[Data for processing]
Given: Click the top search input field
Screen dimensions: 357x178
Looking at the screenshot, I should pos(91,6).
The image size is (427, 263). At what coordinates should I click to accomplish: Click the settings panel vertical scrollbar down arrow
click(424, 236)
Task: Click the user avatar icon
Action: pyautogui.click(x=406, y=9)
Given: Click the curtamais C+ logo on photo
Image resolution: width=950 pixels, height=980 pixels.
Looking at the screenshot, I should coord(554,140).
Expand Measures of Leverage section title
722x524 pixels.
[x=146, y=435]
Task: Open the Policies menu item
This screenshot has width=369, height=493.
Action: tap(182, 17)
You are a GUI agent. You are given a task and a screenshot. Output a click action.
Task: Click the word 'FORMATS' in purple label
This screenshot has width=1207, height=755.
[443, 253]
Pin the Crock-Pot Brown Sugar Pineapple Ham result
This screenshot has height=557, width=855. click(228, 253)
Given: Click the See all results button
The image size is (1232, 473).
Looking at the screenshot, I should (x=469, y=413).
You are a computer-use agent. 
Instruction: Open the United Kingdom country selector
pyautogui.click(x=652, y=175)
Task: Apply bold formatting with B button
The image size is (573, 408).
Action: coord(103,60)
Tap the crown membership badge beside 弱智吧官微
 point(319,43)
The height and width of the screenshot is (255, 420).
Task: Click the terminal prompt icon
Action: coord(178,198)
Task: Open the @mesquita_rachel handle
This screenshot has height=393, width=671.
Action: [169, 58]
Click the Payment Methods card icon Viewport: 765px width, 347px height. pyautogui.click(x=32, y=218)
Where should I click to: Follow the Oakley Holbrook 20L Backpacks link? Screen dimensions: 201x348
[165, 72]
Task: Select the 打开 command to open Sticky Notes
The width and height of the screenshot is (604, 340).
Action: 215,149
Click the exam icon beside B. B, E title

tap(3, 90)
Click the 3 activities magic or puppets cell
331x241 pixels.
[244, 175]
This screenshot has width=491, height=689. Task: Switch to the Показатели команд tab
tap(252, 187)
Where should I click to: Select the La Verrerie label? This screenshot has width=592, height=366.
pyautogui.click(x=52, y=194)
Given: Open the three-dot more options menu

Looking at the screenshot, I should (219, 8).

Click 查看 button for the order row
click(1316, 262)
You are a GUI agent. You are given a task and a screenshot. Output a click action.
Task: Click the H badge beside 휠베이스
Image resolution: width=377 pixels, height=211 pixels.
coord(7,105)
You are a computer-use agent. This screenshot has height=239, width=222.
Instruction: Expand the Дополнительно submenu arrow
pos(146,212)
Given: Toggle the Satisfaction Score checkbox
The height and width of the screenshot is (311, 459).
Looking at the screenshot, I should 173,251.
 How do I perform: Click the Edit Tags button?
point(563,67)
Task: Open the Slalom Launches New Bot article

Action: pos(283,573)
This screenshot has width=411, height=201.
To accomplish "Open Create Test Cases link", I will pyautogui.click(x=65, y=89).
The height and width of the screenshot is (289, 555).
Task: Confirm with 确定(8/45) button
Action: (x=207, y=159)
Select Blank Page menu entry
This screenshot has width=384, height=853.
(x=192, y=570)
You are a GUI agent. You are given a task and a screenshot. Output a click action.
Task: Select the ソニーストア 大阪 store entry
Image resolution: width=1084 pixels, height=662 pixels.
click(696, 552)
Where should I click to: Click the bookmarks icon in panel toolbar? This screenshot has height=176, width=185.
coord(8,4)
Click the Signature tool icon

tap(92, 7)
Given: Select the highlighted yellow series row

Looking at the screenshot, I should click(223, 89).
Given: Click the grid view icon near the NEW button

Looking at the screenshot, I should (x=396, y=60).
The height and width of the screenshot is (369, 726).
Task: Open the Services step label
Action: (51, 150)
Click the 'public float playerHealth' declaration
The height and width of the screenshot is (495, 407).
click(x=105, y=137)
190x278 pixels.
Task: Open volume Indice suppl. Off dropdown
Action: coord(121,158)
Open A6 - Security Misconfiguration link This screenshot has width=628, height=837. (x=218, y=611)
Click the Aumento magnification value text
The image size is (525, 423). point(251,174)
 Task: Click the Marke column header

[Task goal]
With the first line being the one containing "Given: Click the grid" and the last line the one containing "Click the 'public", transcribe exactly the lines above that fall in that range.

[Answer to this exercise]
Given: Click the grid view icon near the NEW button

Looking at the screenshot, I should (x=396, y=60).
The height and width of the screenshot is (369, 726).
Task: Open the Services step label
Action: (51, 150)
Click the 'public float playerHealth' declaration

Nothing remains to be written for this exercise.